__Text shown__:
• • • • • • •
Those unique place-sourced patterns of life have regenerated and renewed place by place by place for billions of years. If that is the scale at which life works, surely it's worth considering that the human system - part of life's rich tapestry - should consider designing at the same scale? When we look at life through this lens of living systems, and note the scale at which life works and thrives, it suggests to us that working glo-cally – locally but in the context of our current globalised system until it shifts and changes – might be a better approach to creating thriving economies.

Principles for Living In Harmony with Place

If we consider when the human species last lived in total harmony with the land and place, in partnership with the planet’s natural resources, we need to stretch back to the time of hunter-gatherers. Anthropology suggests that most sustainable human societies had a few foundational pillars that we still see today among the indigenous peoples who survive.

They lived within the constraints of the material flows of their locality, and only used things that could be replenished in their natural cycles. So they didn’t chop down more trees that would grow again. They didn’t farm the soil to depletion. They built homes from locally available materials — which may have been dirt, mud or timber. They made their clothing from locally available materials, from animal skins to dried woven reeds. They sourced or grew their food in ways that did not damage their environment or destabilise the climate. They didn’t grow monoculture crops, they used a form of what today we call permaculture. Almost all sustainable cultures were place-based, regional in scale and did modest amounts of trade with neighbouring cultures.
• • • • • • •
__Exercises__:
a) Answer these about the text on living in harmony with place:
(i) For how long have place-sourced patterns of life regenerated and renewed?
(ii) To what period must one stretch back to find humans last living in total harmony with the land?
(iii) From what materials did sustainable cultures make their clothing?
b) Update the part of the text on living in harmony with place that opens with "Principles for Living" and closes with "peoples who survive.", putting "foragers" where "hunter-gatherers" stands.

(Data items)
• • • • • • •
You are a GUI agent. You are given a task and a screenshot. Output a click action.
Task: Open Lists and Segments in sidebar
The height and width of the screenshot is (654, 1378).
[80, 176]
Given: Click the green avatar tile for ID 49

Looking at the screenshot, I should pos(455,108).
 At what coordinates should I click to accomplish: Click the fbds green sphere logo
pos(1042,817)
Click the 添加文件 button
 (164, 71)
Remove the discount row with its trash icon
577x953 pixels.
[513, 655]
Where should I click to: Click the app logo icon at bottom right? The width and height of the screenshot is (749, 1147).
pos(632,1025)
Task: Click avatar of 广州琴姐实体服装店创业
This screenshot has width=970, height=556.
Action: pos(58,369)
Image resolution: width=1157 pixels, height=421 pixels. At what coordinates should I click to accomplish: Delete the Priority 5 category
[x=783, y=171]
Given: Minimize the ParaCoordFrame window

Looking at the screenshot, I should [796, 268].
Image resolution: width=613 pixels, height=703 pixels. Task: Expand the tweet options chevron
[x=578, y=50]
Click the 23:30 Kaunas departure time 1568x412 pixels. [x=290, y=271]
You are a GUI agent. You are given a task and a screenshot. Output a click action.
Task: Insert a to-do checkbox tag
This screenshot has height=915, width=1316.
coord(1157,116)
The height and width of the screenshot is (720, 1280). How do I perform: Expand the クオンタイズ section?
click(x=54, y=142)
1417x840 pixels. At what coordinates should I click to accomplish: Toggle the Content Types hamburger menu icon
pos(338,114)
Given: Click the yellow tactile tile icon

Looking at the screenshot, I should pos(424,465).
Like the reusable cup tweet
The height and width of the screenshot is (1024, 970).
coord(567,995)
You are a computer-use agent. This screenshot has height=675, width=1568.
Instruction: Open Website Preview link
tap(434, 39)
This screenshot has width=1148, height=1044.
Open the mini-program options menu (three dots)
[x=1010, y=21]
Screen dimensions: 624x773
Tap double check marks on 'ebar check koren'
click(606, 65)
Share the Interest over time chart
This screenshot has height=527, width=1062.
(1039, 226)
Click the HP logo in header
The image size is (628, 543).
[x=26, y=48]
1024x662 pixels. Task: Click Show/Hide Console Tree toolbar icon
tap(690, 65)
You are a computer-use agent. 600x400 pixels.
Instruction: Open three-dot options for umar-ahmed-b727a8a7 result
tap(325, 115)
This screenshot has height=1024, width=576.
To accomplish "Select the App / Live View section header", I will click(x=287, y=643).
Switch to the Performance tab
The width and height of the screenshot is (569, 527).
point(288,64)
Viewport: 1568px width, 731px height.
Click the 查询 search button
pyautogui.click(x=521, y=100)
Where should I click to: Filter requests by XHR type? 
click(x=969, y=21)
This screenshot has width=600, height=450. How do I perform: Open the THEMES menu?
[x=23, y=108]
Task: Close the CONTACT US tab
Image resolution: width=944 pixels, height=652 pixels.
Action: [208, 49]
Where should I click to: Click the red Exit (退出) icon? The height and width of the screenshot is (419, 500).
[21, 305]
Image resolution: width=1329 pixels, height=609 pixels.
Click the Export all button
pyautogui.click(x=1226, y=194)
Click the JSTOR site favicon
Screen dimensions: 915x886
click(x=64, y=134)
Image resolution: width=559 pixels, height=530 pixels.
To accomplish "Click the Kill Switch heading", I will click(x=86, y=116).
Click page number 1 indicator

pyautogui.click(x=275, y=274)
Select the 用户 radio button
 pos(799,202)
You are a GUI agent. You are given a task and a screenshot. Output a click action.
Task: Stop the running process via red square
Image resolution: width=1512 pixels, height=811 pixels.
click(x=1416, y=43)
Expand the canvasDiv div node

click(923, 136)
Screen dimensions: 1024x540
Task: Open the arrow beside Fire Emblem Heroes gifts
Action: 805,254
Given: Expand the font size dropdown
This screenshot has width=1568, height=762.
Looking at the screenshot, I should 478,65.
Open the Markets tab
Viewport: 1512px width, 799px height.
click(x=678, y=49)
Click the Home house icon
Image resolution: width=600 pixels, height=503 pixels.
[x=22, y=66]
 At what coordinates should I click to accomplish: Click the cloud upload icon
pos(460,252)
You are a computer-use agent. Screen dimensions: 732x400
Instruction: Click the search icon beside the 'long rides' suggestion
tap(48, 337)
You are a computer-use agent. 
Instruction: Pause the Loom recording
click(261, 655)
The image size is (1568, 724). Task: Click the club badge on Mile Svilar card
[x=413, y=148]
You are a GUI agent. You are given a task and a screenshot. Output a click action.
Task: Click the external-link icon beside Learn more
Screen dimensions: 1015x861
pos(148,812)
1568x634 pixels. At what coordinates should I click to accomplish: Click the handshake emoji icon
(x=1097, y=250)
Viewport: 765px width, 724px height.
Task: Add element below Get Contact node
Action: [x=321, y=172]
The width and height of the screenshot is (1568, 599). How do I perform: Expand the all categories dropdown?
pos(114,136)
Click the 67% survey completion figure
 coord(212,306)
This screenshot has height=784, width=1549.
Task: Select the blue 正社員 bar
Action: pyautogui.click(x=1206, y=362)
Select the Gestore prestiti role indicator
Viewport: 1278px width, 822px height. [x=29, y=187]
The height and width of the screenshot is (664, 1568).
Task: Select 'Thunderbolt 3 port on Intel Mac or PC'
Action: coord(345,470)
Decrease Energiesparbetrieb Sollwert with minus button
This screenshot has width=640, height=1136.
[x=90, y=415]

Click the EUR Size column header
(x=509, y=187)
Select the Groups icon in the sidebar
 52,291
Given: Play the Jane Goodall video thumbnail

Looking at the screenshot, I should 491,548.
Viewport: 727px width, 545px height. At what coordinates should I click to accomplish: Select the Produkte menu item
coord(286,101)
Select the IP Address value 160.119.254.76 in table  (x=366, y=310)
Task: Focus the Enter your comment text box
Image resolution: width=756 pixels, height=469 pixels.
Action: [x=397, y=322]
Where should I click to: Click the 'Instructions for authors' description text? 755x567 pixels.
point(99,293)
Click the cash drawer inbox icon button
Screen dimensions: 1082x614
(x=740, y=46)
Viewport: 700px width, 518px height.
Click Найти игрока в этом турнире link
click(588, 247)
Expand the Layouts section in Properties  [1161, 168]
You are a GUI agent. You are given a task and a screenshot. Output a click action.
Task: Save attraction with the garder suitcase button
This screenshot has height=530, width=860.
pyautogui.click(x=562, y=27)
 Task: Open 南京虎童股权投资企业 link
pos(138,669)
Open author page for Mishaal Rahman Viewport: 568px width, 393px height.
• • • • • • •
__Written answers__:
a)
(i) For billions of years.
(ii) The time of hunter-gatherers.
(iii) From locally available materials, ranging from animal skins to dried woven reeds.

b)
Principles for Living In Harmony with Place

If we consider when the human species last lived in total harmony with the land and place, in partnership with the planet’s natural resources, we need to stretch back to the time of foragers. Anthropology suggests that most sustainable human societies had a few foundational pillars that we still see today among the indigenous peoples who survive.